From an operational viewpoint, three pragmatic recommendations follow. First, salinity management: batches H and J (higher Na/Cl/S and the highest EC), as well as D and G (high EC with a more recalcitrant fibre structure), should be introduced gradually, blended with B/C/E, and operated at an alkalinity of 3–5 g CaCO₃/L. In parallel, the intrinsic Fe load can be used to reduce H₂S formation [73]. Second, microelement balancing: where the mixture is dominated by batches with lower Ni/Co (e.g., B, C, G and H), it is beneficial to add a fraction of feedstock richer in these elements (A, I and J) or, where plant practice allows, to apply moderate supplementation of Ni/Co salts in the liquid phase [74]. Third, coupling with carbon form: where hemicellulose and residual OM are high (E, I, F and J), the potential for rapid fermentation can be utilised, but FOS/TAC should be controlled. Where cellulose and/or ADL are elevated (H, G and partly D), longer hydraulic retention time (HRT) and/or enzymatic support is advantageous. Within these boundaries, the mineral profile in Table 9, Table 10, Table 11 and Table 12 does not constrain the process. Instead, it helps to explain why the analysed silages deliver stable and predictable yields reported in Table 4. Differences between batches are driven mainly by the interaction of salinity, buffering and fibre recalcitrance, while microelement availability remains sufficient to sustain full enzymatic activity of methanogenic pathways [75].

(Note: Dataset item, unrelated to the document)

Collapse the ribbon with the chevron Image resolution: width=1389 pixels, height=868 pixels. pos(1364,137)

The mineral profile in Table 9, Table 10, Table 11 and Table 12 supports stable AD operation and helps interpret yield differences in Table 4. High EC batches align with higher Na, Cl and S and require gentler OLR ramp-up and blending, especially when fibre recalcitrance is higher. Trace and ultra-trace elements appear sufficient across the dataset, while Fe can support sulphide control and process resilience.

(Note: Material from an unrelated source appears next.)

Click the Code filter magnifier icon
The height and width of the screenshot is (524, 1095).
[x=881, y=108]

3.7. Biogas Composition and OM/VS Conversion

Following the evaluation of the mineral background (Table 9, Table 10, Table 11 and Table 12), the next step is to assess the process outcome in the BMP test. This background affects osmotic pressure, buffering capacity, and the availability of trace elements for methanogenesis. For this purpose, biogas composition and the extent of organic matter degradation expressed as OM/VS conversion were analysed (see

Table 13. Methane content in biogas and OM/VS conversion for the analysed maize silage samples.

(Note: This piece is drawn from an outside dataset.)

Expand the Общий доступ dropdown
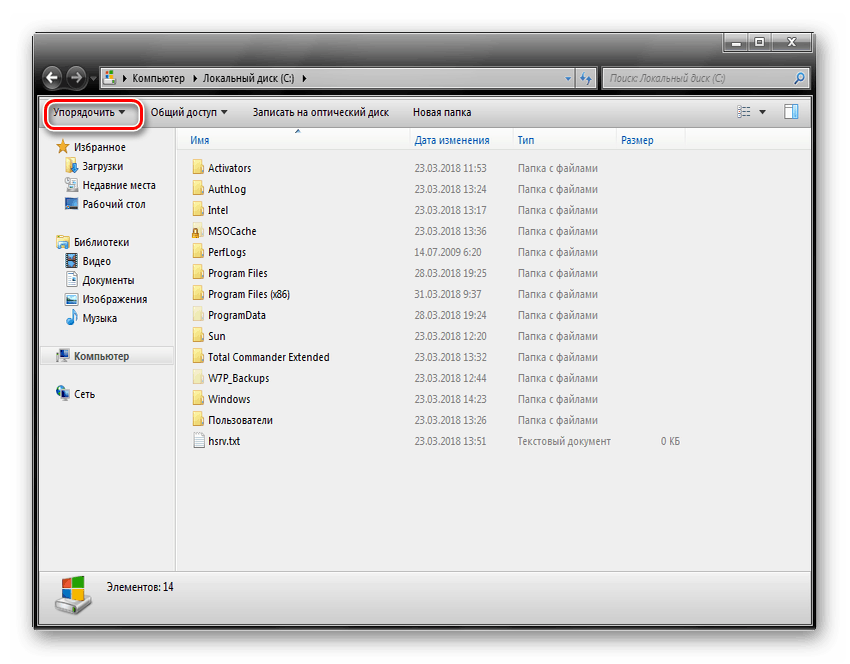850x664 pixels. (x=189, y=112)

Sample	CH4 Content (% v/v)	Uncertainty (+/−)	Conversion (%)	Uncertainty (+/−)
A	54.2	1.60	75.5	2.91
B	56.8	1.68	78.1	3.01
C	54.1	1.60	85.8	3.30
D	56.5	1.67	75.5	2.91
E	55.4	1.64	83.7	3.22
F	54.2	1.60	74.6	2.87
G	55.2	1.63	82.4	3.17
H	55.8	1.65	77.2	2.97
I	54.2	1.60	82.9	3.19
J	52.1	1.54	78.3	3.02

Explanation: minimum and maximum values are shown in bold to support comparison.

). This approach complements the BMP results (Table 4) by separating gas quality from the depth of substrate degradation.

The results in Table 13 summarise both biogas quality (CH₄ share) and the degree of organic matter degradation (conversion). Methane content ranged from 52.1 to 56.8% v/v (mean ≈ 55%), which is typical for maize silage [1,8,30]. The uncertainty of a single determination was approximately ±1.6 percentage points. The highest CH₄ fractions were recorded for B (56.8%), D (56.5%) and H (55.8%). This aligns with their compositional profile. These batches showed relatively higher dry matter (DM, Table 3) and a favourable energy contribution of fractions, including crude lipids (CL) in D and B (Table 5). This can increase the methane fraction in the gas. In D, this effect occurs despite elevated acid detergent lignin (ADL, Table 6), which slows hydrolysis but does not necessarily reduce the final CH₄ fraction. The lowest CH₄ fraction was observed for J (52.1%). This batch also had the highest electrical conductivity (EC, Table 2), which indicates a higher Na⁺/Cl⁻/S load (Table 10). Such a profile can increase the relative CO₂ contribution in the early phase and can coincide with less favourable fibre properties (Table 6 and Table 7). This explains the lower CH₄ share despite adequate DM [76,77].

The second dimension of Table 13, conversion (75–86%, uncertainty ± 3.0 percentage points), reflects the form of carbon and the cell-wall fraction composition described earlier. The conversion leaders, C (85.8%), E (83.7%), I (82.9%), and G (82.4%), match the batches with high BMP/VS in Table 4. In Table 6 and Table 7, they combine low or moderate ADL with a substantial share of hydrolysable cellulose and hemicellulose, as well as a notable residual organic matter fraction, particularly in E and I. Lower lignin barrier and a higher share of readily fermentable compounds support higher BMP and result in higher conversion [78]. By contrast, A (75.5%) and F (74.6%) show the lowest conversion. They also have elevated ash content (Table 3) and only average fraction quality (Table 5, Table 6 and Table 7). Their mineral fraction dilutes the biodegradable load, which reduces the degree of degradation. Batch D (75.5%) combines a high CH₄ fraction with reduced conversion. This pattern is consistent with its higher energy fraction profile, including CL, and an ADL level of 7.4% DM (Table 6). The limitation relates to the hydrolysis rate and depth, not to gas quality [79].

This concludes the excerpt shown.